• TASK SET:
1. Answer these from the court opinion:
(a) Which court decided the case?
(b) Who represented defendant Gano Dunn?
(c) Under which section of which act was the plan submitted to the Commission?
2. Reproduce the court opinion word for word from "Application of SECURITIES AND EXCHANGE COMMISSION." up to and including "Oil & Gasoline Co.".
3. Write the next part of the court opinion, picking up after its final sentence.

• EXTRACT PROVIDED:
# # # # #
Application of Securities and Exchange Commission

50 F. Supp. 965 (1943)

Application of SECURITIES AND EXCHANGE COMMISSION.

No. 288.

District Court, D. Delaware.

March 30, 1943.

John F. Davis, Roger S. Foster, and Sidney H. Wilmer, all of Philadelphia, Pa., for Securities and Exchange Commission.

For the defendants:

Ayres J. Stockly, of Wilmington, Del., for defendant Columbia Oil & Gasoline Co.

Arthur G. Logan, of Wilmington, Del., for defendant Missouri-Kansas Pipe Line Co.

William H. Foulk, of Wilmington, Del., for defendant Gano Dunn.

Arthur G. Connolly, of Wilmington, Del., for defendant Charles W. Hahn.

Edwin S. Pinney, of New York City, for defendant Columbia Gas & Electric Co.

Seymour M. Heilbron, of New York City, for defendant Reicholtz et al.

KIRKPATRICK, District Judge.

A plan for the divestment of control etc., was submitted, under Section 11(e) of the Public Utility Holding Company Act of 1935, 15 U.S.C.A. § 79k(e), by Columbia Oil & Gasoline Corporation to the Securities and Exchange Commission and was found by the Commission to be fair and equitable. The Commission made an order approving the plan. At the request of the two Corporations involved, the Commission, still under Section 11(e), applied to this Court to enforce the terms and provisions of the plan. Meanwhile, on the petition of certain minority stockholders of Columbia Oil, the Circuit Court of Appeals of this Circuit reviewed the Commission's order and affirmed it. Pending such review this Court held the enforcement proceeding in abeyance.
# # # # #
• RECORDS:
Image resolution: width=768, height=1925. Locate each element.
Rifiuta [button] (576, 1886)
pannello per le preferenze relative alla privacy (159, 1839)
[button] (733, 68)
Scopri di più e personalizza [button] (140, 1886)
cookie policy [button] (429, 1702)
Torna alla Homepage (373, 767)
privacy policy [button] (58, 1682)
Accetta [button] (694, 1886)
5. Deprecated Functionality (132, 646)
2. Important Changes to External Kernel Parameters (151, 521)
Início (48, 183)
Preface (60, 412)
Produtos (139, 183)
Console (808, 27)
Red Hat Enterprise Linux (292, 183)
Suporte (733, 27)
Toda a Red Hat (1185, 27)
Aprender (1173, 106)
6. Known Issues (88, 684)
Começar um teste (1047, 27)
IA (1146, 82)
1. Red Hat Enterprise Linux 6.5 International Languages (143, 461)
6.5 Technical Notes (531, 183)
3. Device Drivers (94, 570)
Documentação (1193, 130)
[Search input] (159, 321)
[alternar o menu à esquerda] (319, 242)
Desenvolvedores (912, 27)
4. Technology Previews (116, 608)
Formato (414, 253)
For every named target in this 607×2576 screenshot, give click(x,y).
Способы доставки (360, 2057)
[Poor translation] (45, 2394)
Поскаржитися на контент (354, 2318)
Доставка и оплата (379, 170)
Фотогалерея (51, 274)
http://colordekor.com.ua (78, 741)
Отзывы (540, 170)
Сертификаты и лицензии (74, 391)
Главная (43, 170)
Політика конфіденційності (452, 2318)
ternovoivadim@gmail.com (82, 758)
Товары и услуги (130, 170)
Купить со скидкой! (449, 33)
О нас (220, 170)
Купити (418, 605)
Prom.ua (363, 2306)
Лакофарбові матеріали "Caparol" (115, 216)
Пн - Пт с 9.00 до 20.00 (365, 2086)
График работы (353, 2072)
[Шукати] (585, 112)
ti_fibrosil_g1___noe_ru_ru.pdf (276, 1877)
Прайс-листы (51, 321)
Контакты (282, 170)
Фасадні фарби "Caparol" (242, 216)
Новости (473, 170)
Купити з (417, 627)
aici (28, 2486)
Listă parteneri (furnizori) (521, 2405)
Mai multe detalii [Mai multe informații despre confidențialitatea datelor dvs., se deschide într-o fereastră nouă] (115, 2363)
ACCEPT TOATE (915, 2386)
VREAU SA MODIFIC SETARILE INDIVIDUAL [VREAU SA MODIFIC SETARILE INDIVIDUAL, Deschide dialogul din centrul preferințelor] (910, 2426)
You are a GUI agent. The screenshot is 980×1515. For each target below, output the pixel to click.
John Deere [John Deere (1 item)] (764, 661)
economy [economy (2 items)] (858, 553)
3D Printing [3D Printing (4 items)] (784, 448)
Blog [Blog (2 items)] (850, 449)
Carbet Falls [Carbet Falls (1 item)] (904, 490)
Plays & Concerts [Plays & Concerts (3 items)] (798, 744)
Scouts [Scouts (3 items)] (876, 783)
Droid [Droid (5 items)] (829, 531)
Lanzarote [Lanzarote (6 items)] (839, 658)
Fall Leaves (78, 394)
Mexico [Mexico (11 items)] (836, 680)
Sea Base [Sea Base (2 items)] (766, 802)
# # # # #
• ANSWERS PER TASK:
1.
(a) The District Court, D. Delaware.
(b) William H. Foulk, of Wilmington, Del.
(c) Section 11(e) of the Public Utility Holding Company Act of 1935.

2.
Application of SECURITIES AND EXCHANGE COMMISSION.

No. 288.

District Court, D. Delaware.

March 30, 1943.

John F. Davis, Roger S. Foster, and Sidney H. Wilmer, all of Philadelphia, Pa., for Securities and Exchange Commission.

For the defendants:

Ayres J. Stockly, of Wilmington, Del., for defendant Columbia Oil & Gasoline Co.

3.
A hearing upon the enforcement proceeding at which objecting stockholders were represented and in which they participated, was concluded in this Court on March 24 last. At the hearing the Commission offered certain formal proof in support of its application, including the record of the proceedings before it, all of which was received. The objectors were then required to state, in the form of offers of proof, what evidence they proposed to adduce in support of their position that this Court should not approve the plan. Objections by the Commission and the Corporation, to each and every offer of proof, were sustained.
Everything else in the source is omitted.